In addition, at the NUS conference this year, it was decided to form a student mental health task force that focusses on suicide prevention. This involves supporting OUSU sabbatical officers, conducting nation-wide research into student mental health and suicide rates, and compiling booklets of information available to all affiliated student unions with guidance on how to campaign to improve mental health services on campus. Previously, the NUS Disabled Students’ Campaign, Black Students’ Campaign, and LGBT Campaign lobbied with the Mental Health Alliance for mental health legislation to be changed so people cannot be sectioned solely on the basis of their sexual orientation, political, religious, or cultural beliefs.
The NUS also produces comprehensive guides and workshops for student disability campaigners, sabbatical officers, and more general liberation campaigning to name a few – there are 26 in total. These cover legal rights of students, DSA changes, mental health, leadership, and much more. The events allow student campaigners to share experiences and support each other.
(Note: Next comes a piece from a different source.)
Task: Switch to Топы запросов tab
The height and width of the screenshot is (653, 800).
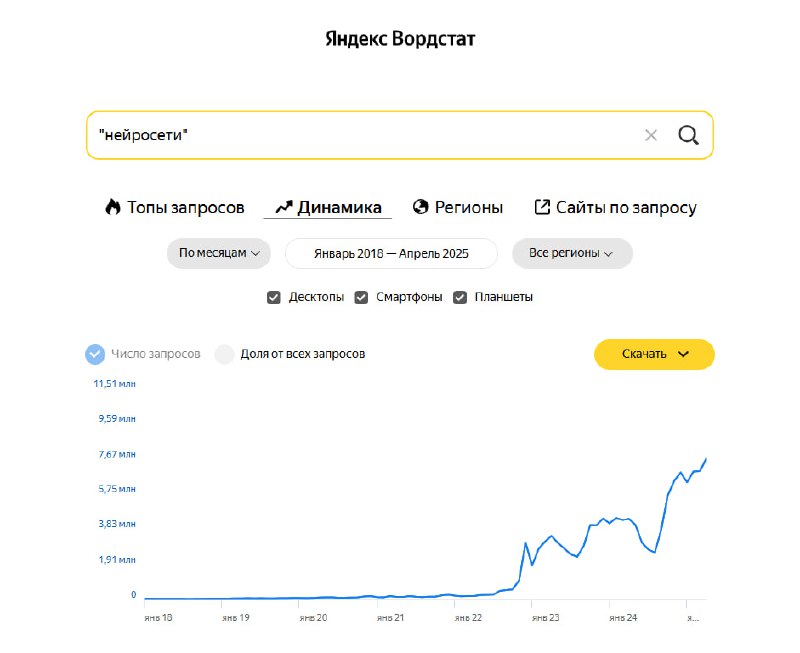Action: click(175, 207)
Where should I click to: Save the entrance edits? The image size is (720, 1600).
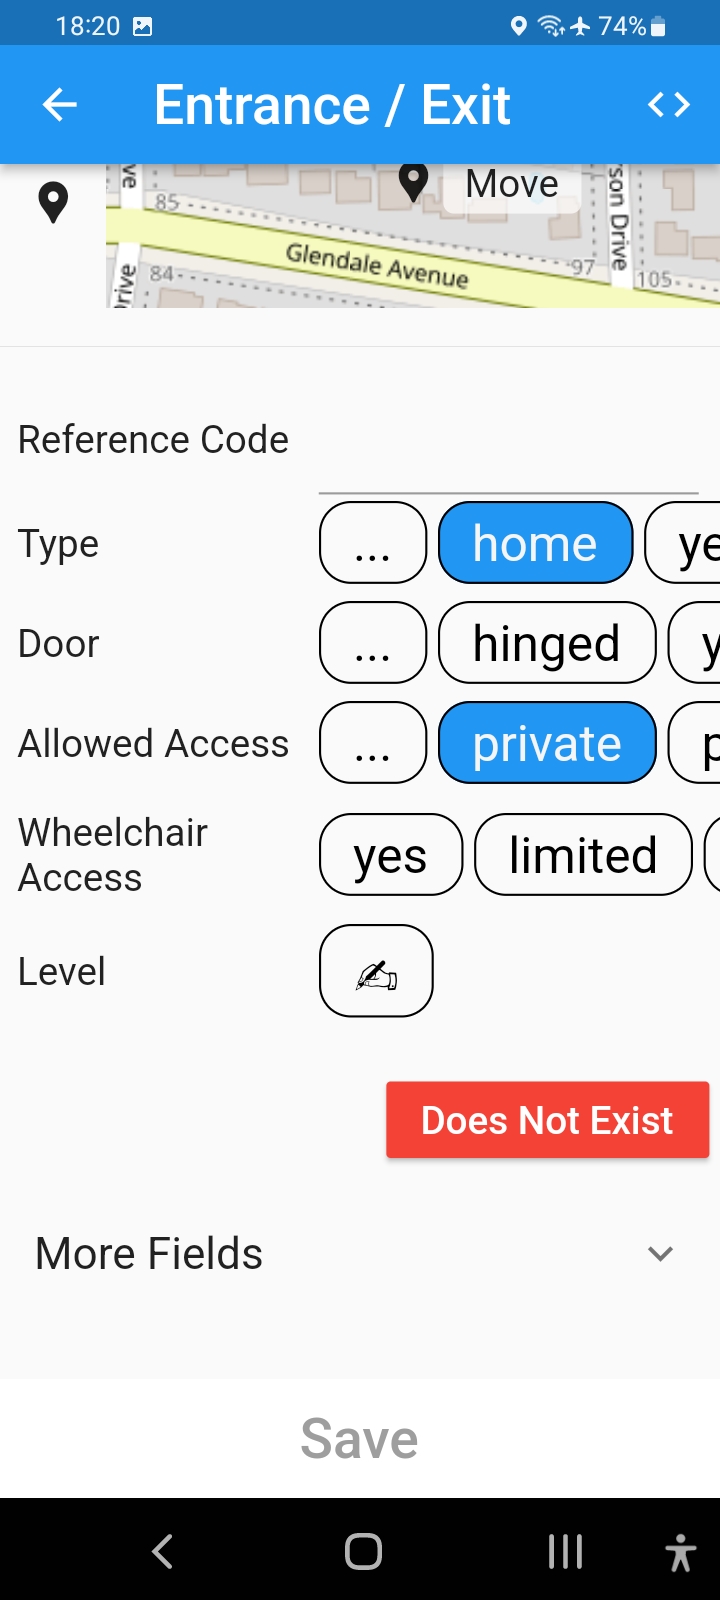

Without this OUSU’s liberation campaigns would not be able to work as successfully, increasing inequality due to race, sexuality, gender, religion, wealth, and disability across Oxford.
We believe that the NUS is vital for Oxford students’ voices to be heard nationally, and any problems with the NUS must be combatted by careful policy-making from within the NUS, not by leaving. The NUS is the biggest democratic union of students in the world, and being part of it gives us greater influence fighting against government policies that unfairly affect students and people with disabilities. This is vital for our work as OUSU’s disabilities campaign, and has allowed us, and the other OUSU liberation campaigns, to lobby the university and campaign more effectively to promote equality.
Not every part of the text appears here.